Despite the intensity of Pompeo’s rhetoric, observers from Russia, whose predecessor, the USSR, faced off against the United States in a Cold War for much of the second half of the twentieth century, suggested that the current US-China tensions aren’t quite at the same stage of mutual animosity and hostility yet.
“Yes, outwardly it resembles the Soviet-American relationship of the 20th century,” Fyodor Lukyanov, research director of the Valdai Discussion Club, said in an interview. “But the content is completely different, with economics, not politics, being what matters.”
According to the analyst, the idea of a Cold War excludes the prospect of close trade ties between two nations, while in the case of the US and China, they exist, and are quite strong (with total trade reaching nearly $559 billion US in 2019).
Lukyanov believes that the only real motive for the recent uptick in confrontational rhetoric between Washington and Beijing is the upcoming election in November. “Trump’s team has consciously come to the conclusion that the ‘Chinese threat’ is the most promising topic for reelection. Its use will only grow, and several months from now the impact of Pompeo’s speech may be equal to that of [Winston Churchill’s] Fulton Speech,” i.e. the March 1946 ‘Iron Curtain Speech’ marked by some historians as the starting point of the Cold War.
“The Cold War was basically ideological and to some extent even domestically driven in the United States, but the two countries really did not have competing economic interests. For the US and China, it is much more of a classic imperialist rivalry with massive interconnections and inter-dependencies on each other, and yet, at the same time, a very distinctive and a very close rivalry.” That, the professor believes, makes the growing US-China rivalry potentially “far more dangerous than the Cold War between the United States and the Soviet Union.”
Biden: Beijing’s Best Hope?
Temur Umarov, China expert and consultant at th eCarnegie Moscow Center, says the current administration’s conflict with China isn’t a new one, with the only difference being how the Trump team deals with Beijing compared to his predecessors.
“Trump’s advisors, called the ‘hawks’, are supporters of radical measures.
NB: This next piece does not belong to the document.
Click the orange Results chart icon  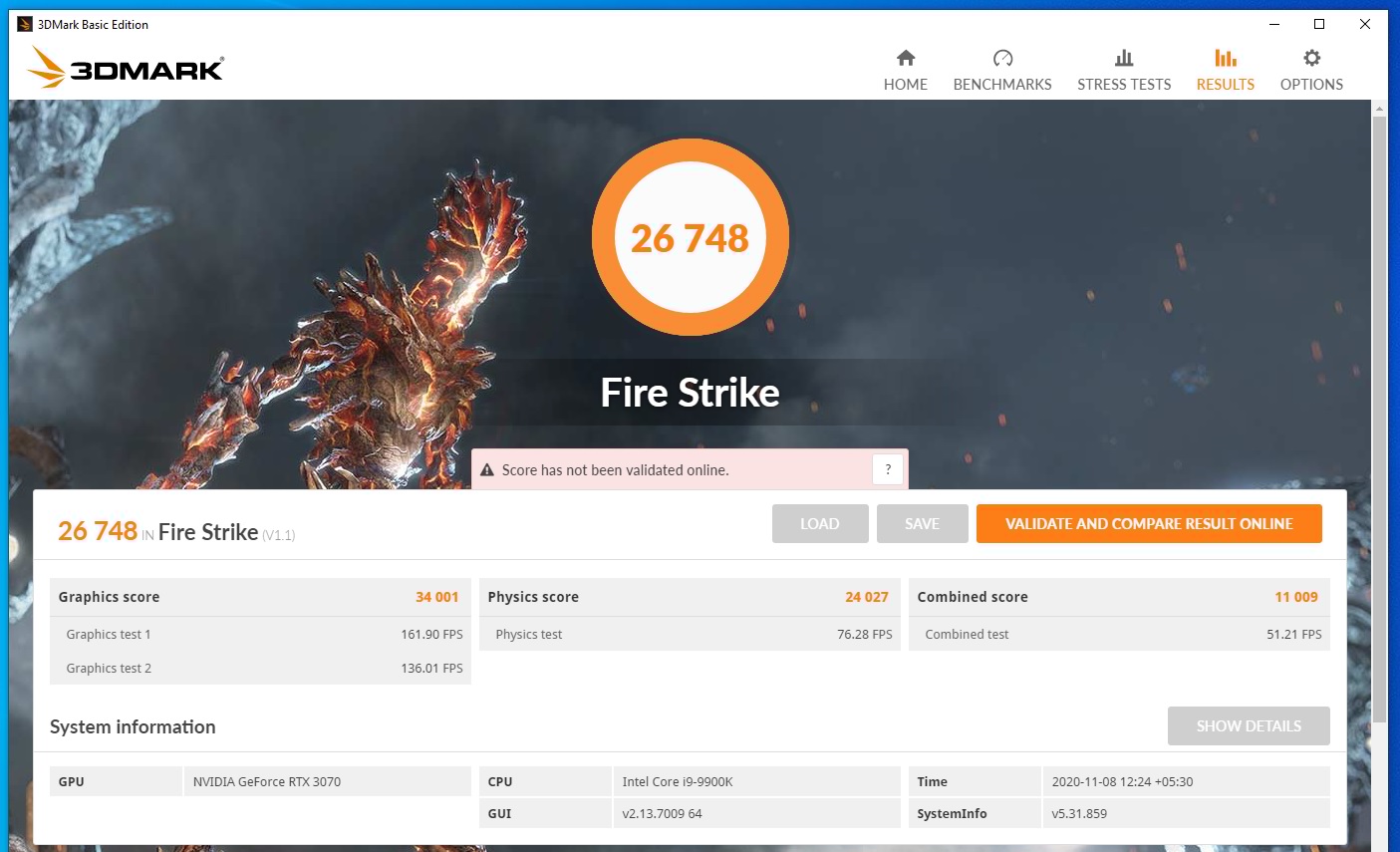pos(1225,58)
They understand that they need to do as much as possible before the election, since a Joe Biden victory would put an end to the Republicans’ plans,” Umarov says.
The Democratic candidate’s strategy would be slightly different. “He’s in favour of sitting down at the negotiating table, uniting with allies, strangling China using institutional means, but simultaneously keeping face, behaving diplomatically and not falling into hysterics,” the observer argues.
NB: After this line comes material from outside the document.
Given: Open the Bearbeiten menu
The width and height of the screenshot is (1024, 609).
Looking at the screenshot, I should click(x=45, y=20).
As for the Trump administration’s latest move against China via the closure of the Chinese Consulate in Houston, and the retaliatory closure of the US diplomatic mission in Chengdu, Umarov says this move has hurt Washington much more than it has Beijing. “America is an open country, and Chinese lobbyists have free access to American officials and businessmen. China is a closed state. Therefore, any US representatives – be it journalists or diplomats, are very important. Their expulsion will be a major blow to the availability of information [for] the Americans in China,” the China expert concludes.